═════ Selected extract
Encourage children to read, parents told

National 2 minutes, 29 seconds


PARENTS were urged to engage their children in early reading to ensure their future academic achievement and literacy success at the motivational talk entitled “Menanam minat membaca kanak-kanak” held yesterday.

The Director of the Language and Literature Bureau (DBP), Hjh Aminah Hj Momin, said parental involvement has a lasting impact on their child’s reading skill and academics.

“Parents are their children’s first teachers. What parents do or don’t do has a lasting impact on their child’s reading and academic development,” said Hjh Aminah Hj Momin.

The DBP director went on to say that early exposure to reading not only stimulates a child’s mind and promote their academic development but it also enhance their creativity and intelligence.

“Children who read are found to be more creative, innovative and have a stronger memory. This is because reading develops the children’s brain cells therefore they become knowledgeable while strengthening their memory,” explained the director.

Delivering the motivational talk yesterday was invited motivational speaker from Aiko and Taro Playhouse, Yong Jiunn Chau.

In a brief interview with The Brunei Times, Yong said that we live in an era where tablets have become increasingly popular amongst children as young as one year old.

He said gadgets are much cheaper now and kids are easily intrigued by them rather than engaging in reading.

“A few generations ago, we didn’t have much gadgets and Internet access was rare; even if there was, it would have cost us thousands. Now you can get a good tablet with less than $200. The shelves are full of books, but the children are not looking at books,” said Yong.
══════════
Problem set:
1. In the article on children's reading, who delivered the motivational talk?
2. In the article on children's reading, shorten the paragraph beginning "The DBP director went on to say" to a single brief sentence.
3. Resume the article on children's reading, writing on from its final paragraph.
The stored data come from a separate source, unrelated to the article.
═════ Information supplied
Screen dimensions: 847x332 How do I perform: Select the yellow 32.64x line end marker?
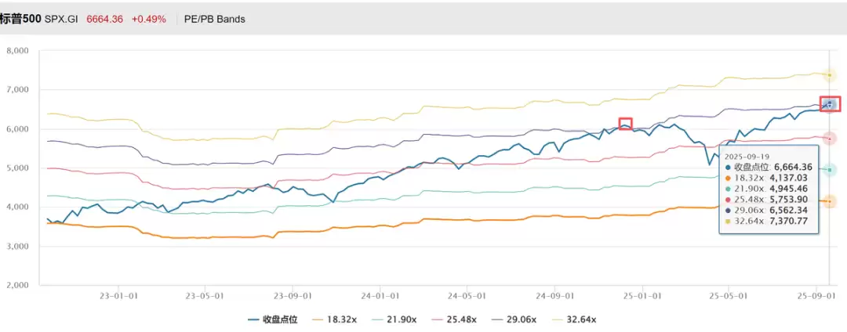pyautogui.click(x=830, y=75)
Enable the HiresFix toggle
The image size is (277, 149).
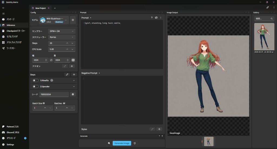pos(35,80)
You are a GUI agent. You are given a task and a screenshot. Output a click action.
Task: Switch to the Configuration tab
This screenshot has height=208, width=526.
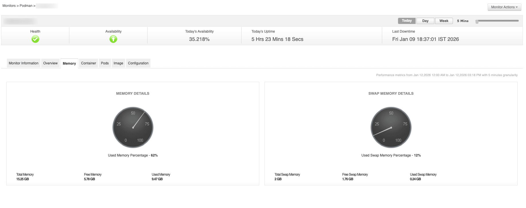tap(138, 63)
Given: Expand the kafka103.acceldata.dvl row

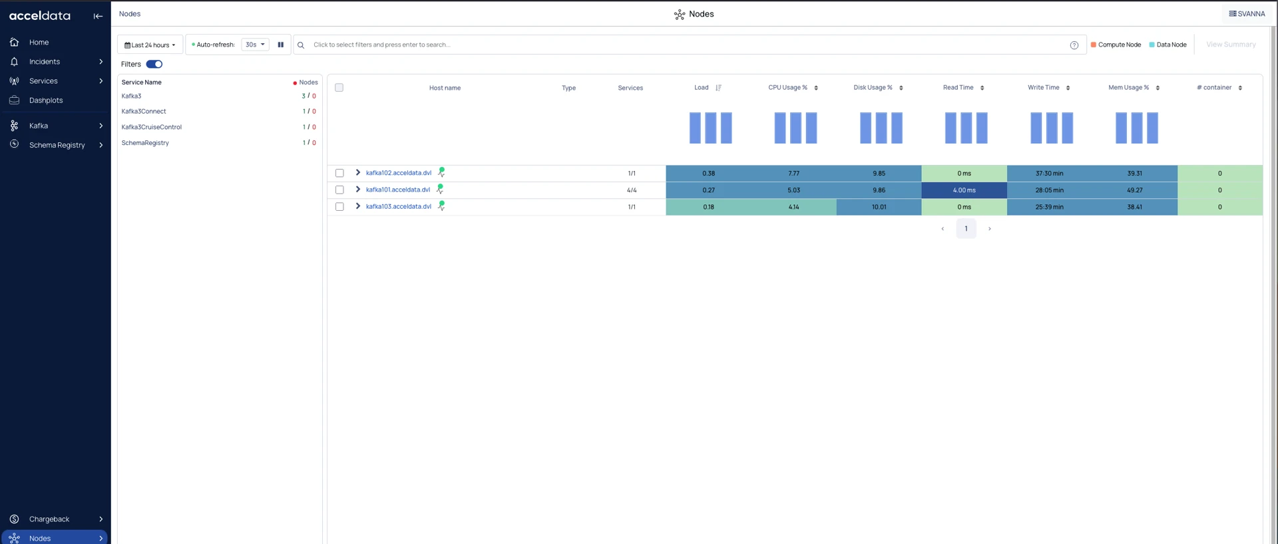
══════════
Exercise answers:
1. Yong Jiunn Chau, a motivational speaker from Aiko and Taro Playhouse.

2. The DBP director said early reading stimulates a child's mind, promotes academic development, and enhances creativity and intelligence.

3.
Yong went on to say that it is vital for parents to incorporate reading into the child’s daily routine and to cultivate the reading habit without making them feeling forced.

“Parents must encourage their children in such a way that they enjoy because if you make it seem like it’s something they must do instead of a hobby, they will end up losing interest,” said the motivational speaker.

According to Norami Izzatul Shimah, a participant who attended the motivational talk said early intervention is very important when it comes to reading, noting that both her six and two-year-old daughters are actively involved in reading ever since a very young age.

She added that singing lullabies, or reading aloud to her kids help sstimulate their children’s developing minds and help build a base for literacy skills.

“I try to switch it up to make it more interesting and as fun as possible. I find them to engage more in counting, number concepts, letter names and shapes and associating sounds with letters,” Norami Izzatul explained.

“It’s better to start reading early, in fact the earlier the better. Ever since they were toddlers, I’ve always made it a habit for them to learn to read,” she added.

More than 50 participants along with their children attended the talk.